### [Problem requirements]
When you reach the line containing "Image resolution: width=1280", repeat that line and each one after it exactly until the records end, leaving out pictures.
(Beginning of Study material)
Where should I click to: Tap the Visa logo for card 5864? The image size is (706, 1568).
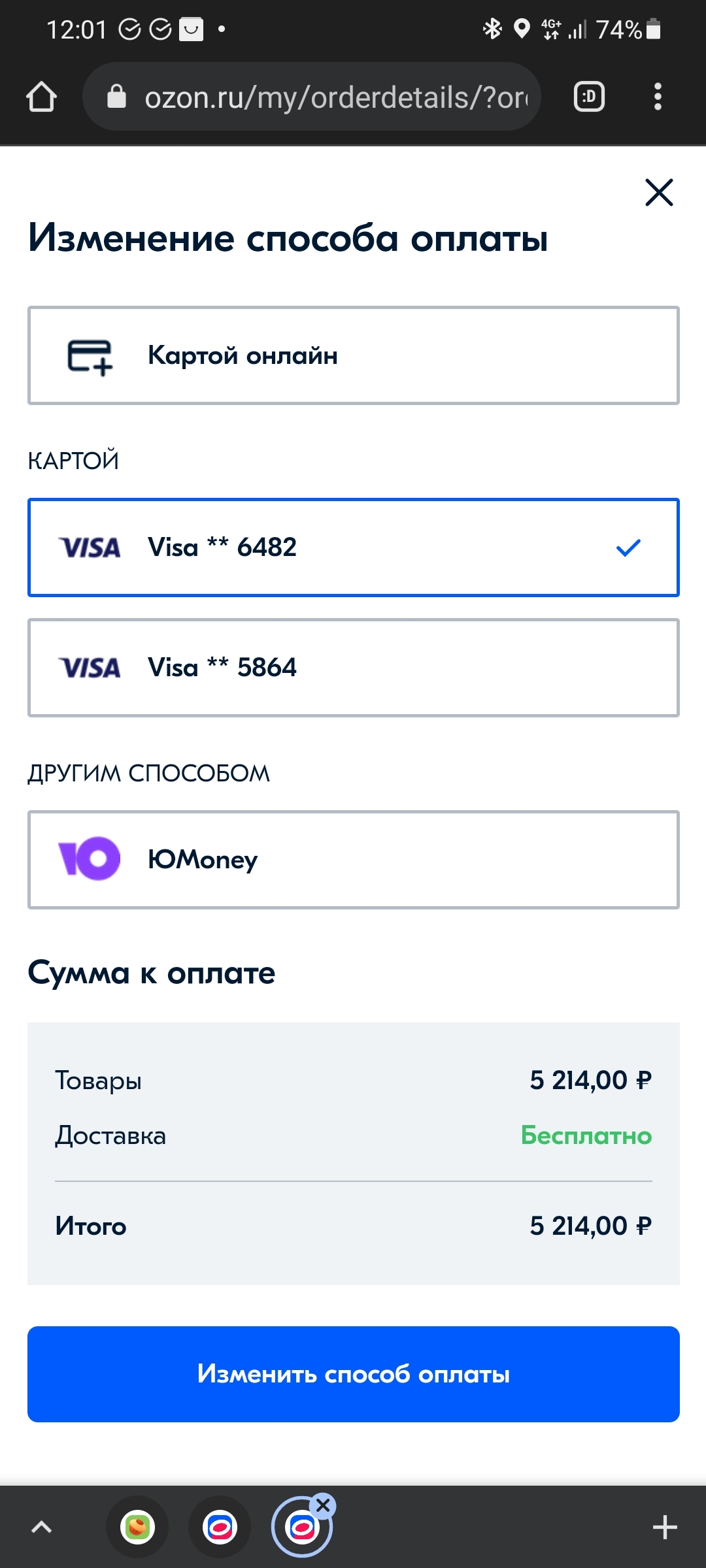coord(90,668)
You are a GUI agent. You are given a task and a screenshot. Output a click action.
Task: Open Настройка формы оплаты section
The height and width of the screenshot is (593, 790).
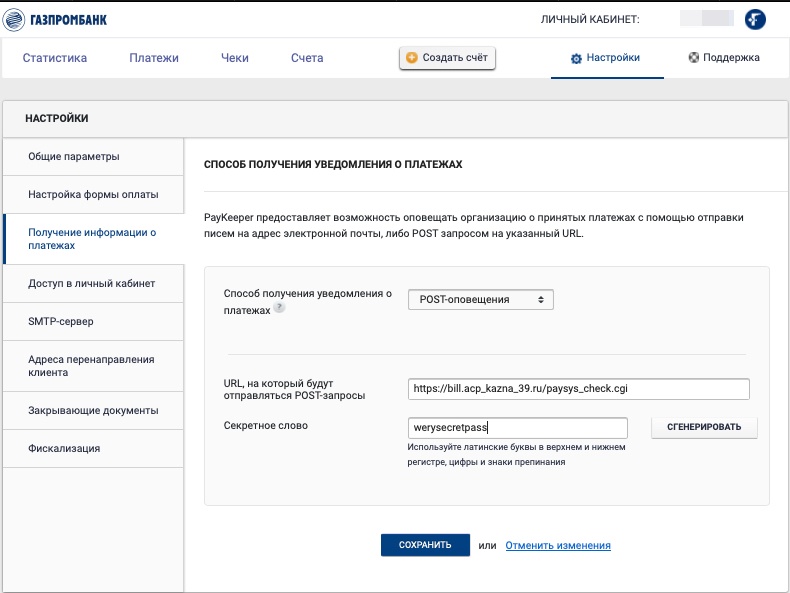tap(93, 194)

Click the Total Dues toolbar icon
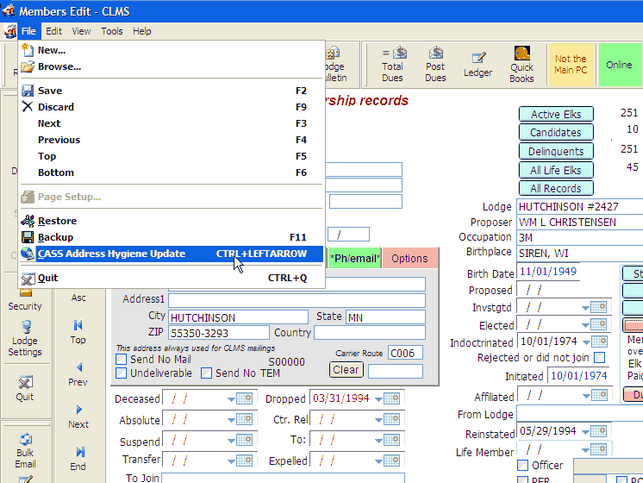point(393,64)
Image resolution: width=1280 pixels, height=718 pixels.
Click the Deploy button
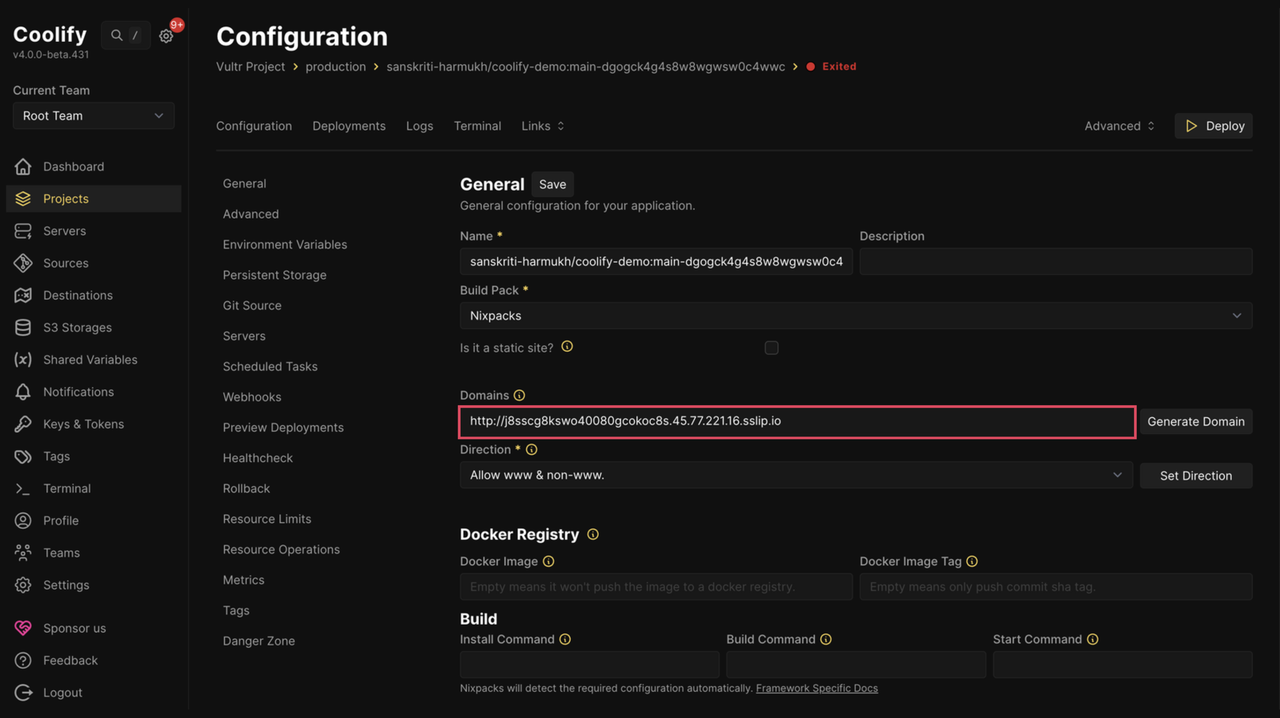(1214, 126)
(End of Study material)
### [Task result]
Image resolution: width=1280 pixels, height=718 pixels.
Click the Deploy button
(1214, 126)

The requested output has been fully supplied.